Your answer must consist of the lines running from the one that holds "Remove the Juices department row" to the end of the data, copied exactly.
── Data for this task
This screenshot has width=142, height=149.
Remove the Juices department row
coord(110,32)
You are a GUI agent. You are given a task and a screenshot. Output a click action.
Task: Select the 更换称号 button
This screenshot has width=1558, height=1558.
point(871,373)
────
→ **Response**
Remove the Juices department row
coord(110,32)
You are a GUI agent. You are given a task and a screenshot. Output a click action.
Task: Select the 更换称号 button
This screenshot has width=1558, height=1558.
point(871,373)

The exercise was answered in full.